Société civile immobilière – Partie intégrante de l’organisation du patrimoine

Comment mieux prendre en compte les plus-values privées immobilières ? Une réflexion s’est enclenchée au sein du réseau AS. Elle s’articule autour de l’organisation du patrimoine. La société holding continue d’y jouer un rôle pivot.

Acheter un studio à sa fille ou à son fils au cours de ses études ? Quel « bon père de famille » n’y a pas songé ? Un certain nombre franchit le pas, histoire de joindre l’utile à l’agréable. L’agréable, c’est offrir au « junior » un cadre balisé. L’utile, pour les parents, consiste à diversifier leur patrimoine. Et percevoir des loyers, une fois que l’étudiant… a fini d’étudier. Dans quel cadre exercer cette activité immobilière ? That is the question. « Nous préconisons de faire une SCI (Société civile immobilière) et de la faire opter à l’IS » indique A. Bénard. Pourquoi l’IS (impôt sur les sociétés) alors que les pratiques habituelles tendent plutôt vers une fiscalisation des revenus fonciers à l’IR ? « A l’IS, répond la juriste, vous pouvez déduire de votre loyer en plus des intérêts d’emprunts, et des taxes foncières, les amortissements de l’immeuble. Le revenu imposable étant proche de 0, vous n’avez pas d’IS à payer et il n’y a pas de prélèvement CSG. Cela vous permet de faire face aux échéances et, éventuellement, de réinvestir dans de l’immobilier locatif. » Le principal avantage qu’y voit la responsable du pôle conseil du CGO ! « Le revenu disponible se trouve en adéquation avec le besoin d’investissement qui se manifeste à cette période de la vie. »
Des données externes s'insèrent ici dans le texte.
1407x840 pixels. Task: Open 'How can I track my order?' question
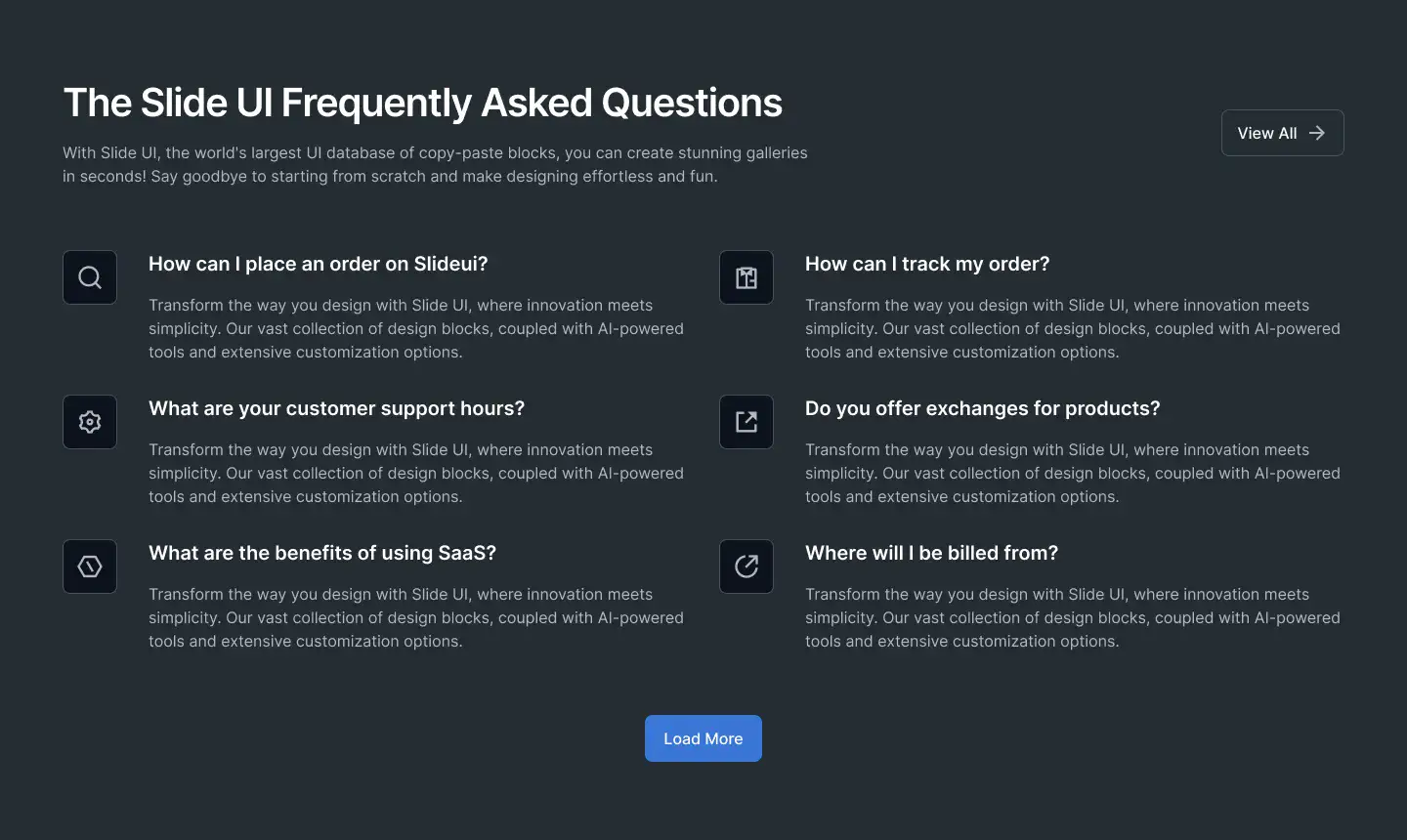pos(927,264)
Le « hic », parce qu’il y a toujours un « hic », intervient lors de la vente de l’immeuble. A l’IS, la plus-value taxable résultera de la différence entre le prix de vente et la valeur nette comptable après amortissement. D’où la tendance à une plus-value majorée. A l’IR (impôt sur le revenu) la plus-value privée immobilière équivaudra au prix de vente – la valeur d’acquisition, fiscalisée au taux actuel de 19 % + 15,5 % de CSG. Si le bien est détenu pendant plus de 30 ans, il échappe totalement au régime des plus-values. Résumé d’Armelle Bénard – « A l’IS, la trésorerie disponible permet d’investir en cours de jouissance du bien mais le prélèvement s’effectue à la sortie. A l’IR, vous n’avez pas de trésorerie disponible mais, au moment de la vente, les plus-values sont minorées. C’est une différence de concept. »

Plus généralement, face à des structures en train de grossir, l’organisation du patrimoine devient prépondérante. Peu ou prou, l’idée qui prend le pas est de constituer une société holding qui chapeaute plusieurs structures : une structure de production, une structure d’écoulement des stocks, une structure immobilière (en lieu et place du GFA) dans lequel s’insèrent les immeubles locatifs mais aussi les vignes. Bénéfice associé : « Au moment de la transmission, il sera plus facile de transmettre des parts que de vendre des biens à titre personnel. » « Depuis 3 ou 4 ans, ce type d’organisation représente un mouvement de fond » confirme Armelle Bénard.